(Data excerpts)
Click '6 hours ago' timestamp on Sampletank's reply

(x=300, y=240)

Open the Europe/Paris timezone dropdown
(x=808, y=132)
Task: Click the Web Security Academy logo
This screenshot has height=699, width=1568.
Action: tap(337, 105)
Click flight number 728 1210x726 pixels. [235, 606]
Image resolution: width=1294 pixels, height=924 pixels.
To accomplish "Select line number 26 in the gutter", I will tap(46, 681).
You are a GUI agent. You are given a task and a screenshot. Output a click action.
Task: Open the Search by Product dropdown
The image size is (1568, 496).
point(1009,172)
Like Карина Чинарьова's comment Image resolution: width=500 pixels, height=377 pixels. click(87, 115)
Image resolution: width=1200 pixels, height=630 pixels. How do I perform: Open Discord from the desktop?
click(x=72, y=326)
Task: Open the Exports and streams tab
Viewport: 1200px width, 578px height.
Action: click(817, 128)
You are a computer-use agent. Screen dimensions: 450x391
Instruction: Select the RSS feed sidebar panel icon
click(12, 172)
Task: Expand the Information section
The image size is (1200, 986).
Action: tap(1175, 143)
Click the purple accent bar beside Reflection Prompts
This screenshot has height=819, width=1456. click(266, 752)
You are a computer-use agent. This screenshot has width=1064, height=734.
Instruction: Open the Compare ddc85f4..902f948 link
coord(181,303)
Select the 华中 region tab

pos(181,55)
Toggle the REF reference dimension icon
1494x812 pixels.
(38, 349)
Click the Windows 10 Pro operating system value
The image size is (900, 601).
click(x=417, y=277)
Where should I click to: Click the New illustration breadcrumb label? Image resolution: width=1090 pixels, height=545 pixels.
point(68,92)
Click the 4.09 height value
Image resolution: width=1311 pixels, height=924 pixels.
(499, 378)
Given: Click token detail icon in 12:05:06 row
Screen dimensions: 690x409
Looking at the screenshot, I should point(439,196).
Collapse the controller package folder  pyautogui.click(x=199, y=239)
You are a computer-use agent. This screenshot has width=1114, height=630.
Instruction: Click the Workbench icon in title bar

**What is expected**
Check each line above for the word "computer" and copy the ones that have it.

**Output for this task**
You are a computer-use agent. Screen dimensions: 450x391
You are a computer-use agent. This screenshot has width=1064, height=734.
You are a computer-use agent. This screenshot has width=1114, height=630.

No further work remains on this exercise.